JOIN vs SELECT IN when querying arbitrary related tables

Question

When extracting data from multiple tables for mapping into a GraphQL result, which is more effective?

Pseudocode below.

Version 1 - Joining N tables together and parsing them into separate objects on the caller's side

alldata = SELECT a.*, b.*, c.*
    FROM aaaa a
    LEFT OUTER JOIN bbbb b on a.id = b.parent_id
    LEFT OUTER JOIN cccc c on b.id = c.parent_id
    WHERE a.name = 'my name';
/* Map flat DB rows to Java pojo-s */
aObj = parseRowsIntoJavaObjects(alldata)

Version 2 - Performing selects on tables 1 by 1, limiting them by parent row id-s

a_rows = SELECT a.* FROM aaaa a WHERE a.name = 'my name';
b_rows = SELECT b.* FROM bbbb b WHERE b.parent_id IN (a_rows.id);
c_rows = SELECT c.* FROM cccc c WHERE c.parent_id IN (b_rows.id);
/* Map flat DB rows to Java pojo-s */
bObj = parseRowsIntoJavaObjects(b_rows, c_rows);
aObj = parseRowsIntoJavaObjects(a_rows, bObj);

The tables are connected using foreign keys and can feature 1:1, 1:N and N:N relationships. Their structure is otherwise not defined - the solution has to work against arbitrary datamodels. Indexes can be added as needed and it can be assumbed that any necessary indexes are present for the query execution.
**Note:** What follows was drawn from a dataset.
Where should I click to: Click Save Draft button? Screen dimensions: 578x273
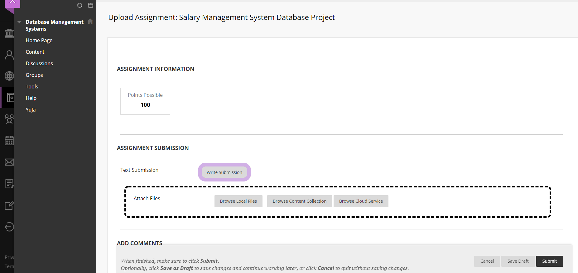pos(518,261)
Asking because there can be any number of tables joined in this manner and I am concerned if Version 1 causes a problem for having to return the same data multiple times in several rows due to how many-to-one relationships work.

I know making several queries is generally a bad idea if things can be managed with one and IN() is not particularly fast. Is using IN here still a bad idea?

Since the solution has to be generic and apply to any number of datamodels, I don't want to just try it out and optimize it for a specific model like most questions dealing with JOIN... WHERE IN().. do. I would like to ask for a suggestion of what is the generally more performant way of loading relational data from arbitrary hierarchies up to.. say 3 levels deep?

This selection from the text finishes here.